Fig. 6.. Mitigation of escape risk by using dual antibody combinations.

(A) Replication competent vesicular stomatitis virus (rcVSV) whose genome-expressed SARS-CoV-2 WA-1 was incubated with serial dilutions of the indicated antibodies and wells with cytopathic effect (CPE) were passaged forward into subsequent rounds (fig. S8) after 48 to 72 hours. Total supernatant RNA was harvested, and viral genomes were shotgun sequenced to determine the frequency of amino acid changes. Shown are the spike protein amino acid and position change and frequency as a logo plot.

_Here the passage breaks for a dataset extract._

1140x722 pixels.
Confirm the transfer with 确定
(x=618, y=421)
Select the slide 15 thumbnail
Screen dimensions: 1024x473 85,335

Amino acid changes observed in two independent experiments are indicated in blue and green letters. (B) The indicated spike protein mutations predicted with structural analysis (Fig. 3) or observed with escape analysis (Fig. 6A) were expressed on the surface of HEK293 T cells, and binding to the indicated antibody was measured with flow cytometry. Data are shown as MFI normalized to the MFI for the same antibody against the (left) WA-1 or (right) D614G parental binding. Percent change is indicated with a color gradient from red (increased binding, max 200%) to white (no change, 100%) to blue (no binding, 0%). (C) IC₅₀ and IC₈₀ values for the indicated antibodies against WA-1 and the mutations predicted with structural analysis (Fig. 3) or observed with escape analysis (Fig. 6A). Ranges are indicated with white (>10,000 ng/ml), light blue (>1000 to ≤10,000 ng/ml), yellow (>100 to ≤1000 ng/ml), orange (>50 to ≤100 ng/ml), red (>10 to ≤50 ng/ml), and maroon (>1 to ≤10 ng/ml). (D) Negative-stain 3D reconstruction of the ternary complex of spike with Fab B1-182.1 and (left) A19-46.1 or (right) A19-61.1. (E) rcVSV SARS-CoV-2 was incubated with increasing concentrations (1.3 × 10^–4 to 50 μg/ml) of either single antibodies (A19-46.1, A19-61.1, and B1-182.1) and combinations of antibodies (B1-182.1/A19-46.1 and B1-182.1/A19-61.1). Every 3 days, wells were assessed for CPE, and the highest concentration well with the >20% CPE was passaged forward onto fresh cells and antibody-containing media. Shown is the maximum concentration with >20% CPE for each of the test conditions in each round of selection. Once 50 μg/ml has been reached, virus was no longer passaged forward.